Regulators Push Ahead with CRA Reform


Even as many banks and housing agencies remain focused on the financial crisis caused by the coronavirus pandemic, two federal bank regulators plan to move forward with changes to the Community Reinvestment Act.

One day after the April 8 deadline for submitting comments on the Office of the Comptroller of the Currency and the Federal Deposit Insurance Corporation’s proposal to update the CRA, Comptroller of the Currency Joseph Otting said in a statement that he would move forward with the proposal and issue a final rule within the first half of the year. That time frame gives the regulators less than three months to issue the final rule.

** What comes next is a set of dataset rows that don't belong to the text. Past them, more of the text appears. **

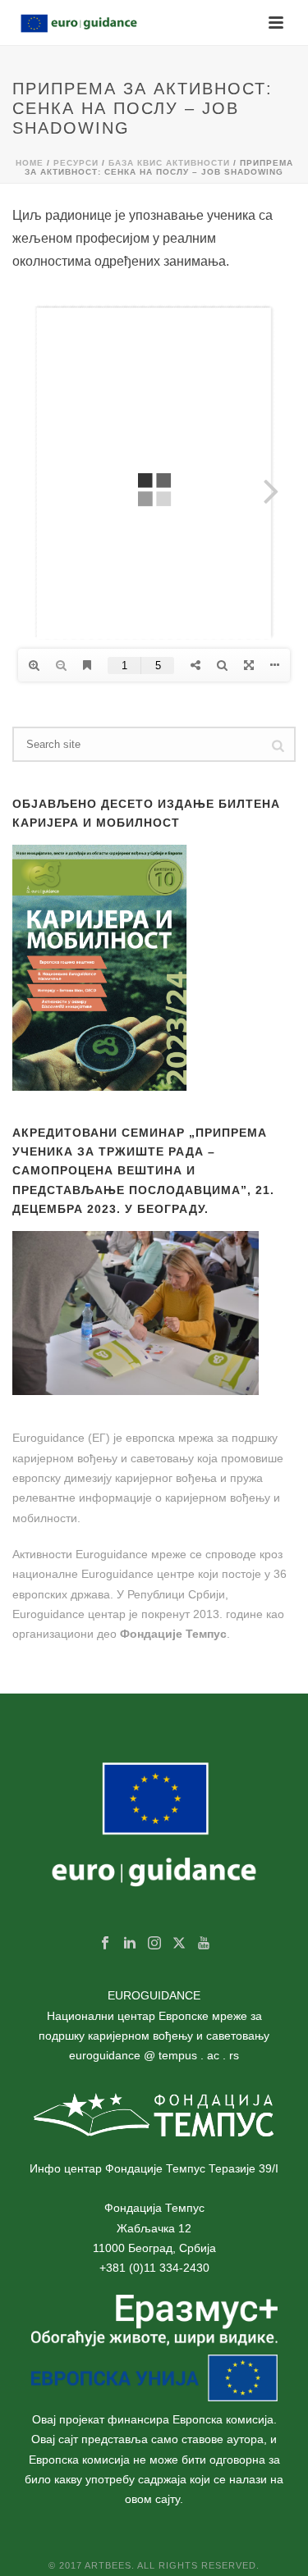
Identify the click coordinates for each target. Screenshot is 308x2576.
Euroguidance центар (69, 1614)
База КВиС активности (169, 162)
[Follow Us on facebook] (105, 1943)
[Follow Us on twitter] (179, 1943)
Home (30, 162)
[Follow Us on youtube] (203, 1943)
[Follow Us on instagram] (154, 1943)
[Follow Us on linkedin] (129, 1943)
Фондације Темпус (173, 1633)
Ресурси (76, 162)
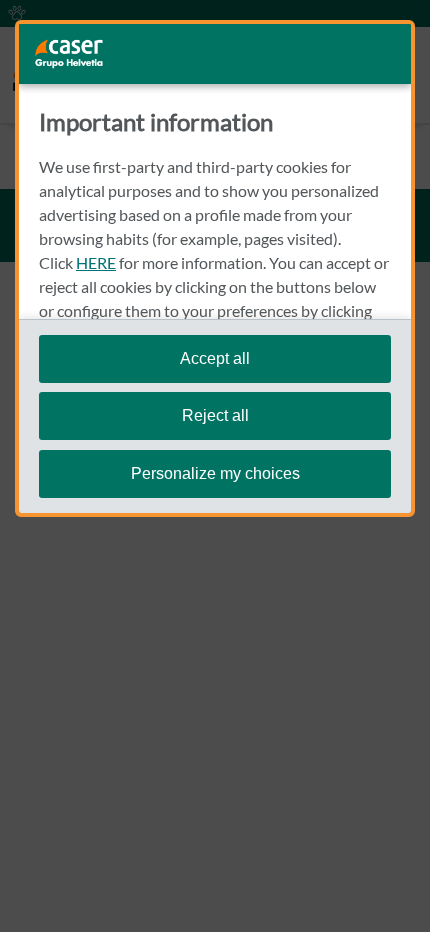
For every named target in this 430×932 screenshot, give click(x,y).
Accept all (215, 358)
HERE (96, 262)
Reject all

More than 7,400 comments were received on the proposal, Otting said, noting that he had already read many of them.

“Over the last month, as the nation has managed its response to COVID-19, it has become even clearer to me that communities need even more access to lending, capital, and services during this difficult time,” Otting said. “It is our intention to craft a final rule that will encourage banks to lend and invest more in the communities they serve, including low- and moderate-income neighborhoods.”

The CRA has not been substantially updated since 1995, and Otting said further delay would prevent resources from “reaching those who need them most in this time of national emergency.”

The third bank regulator, the Federal Reserve, has not endorsed the OCC and FDIC proposal.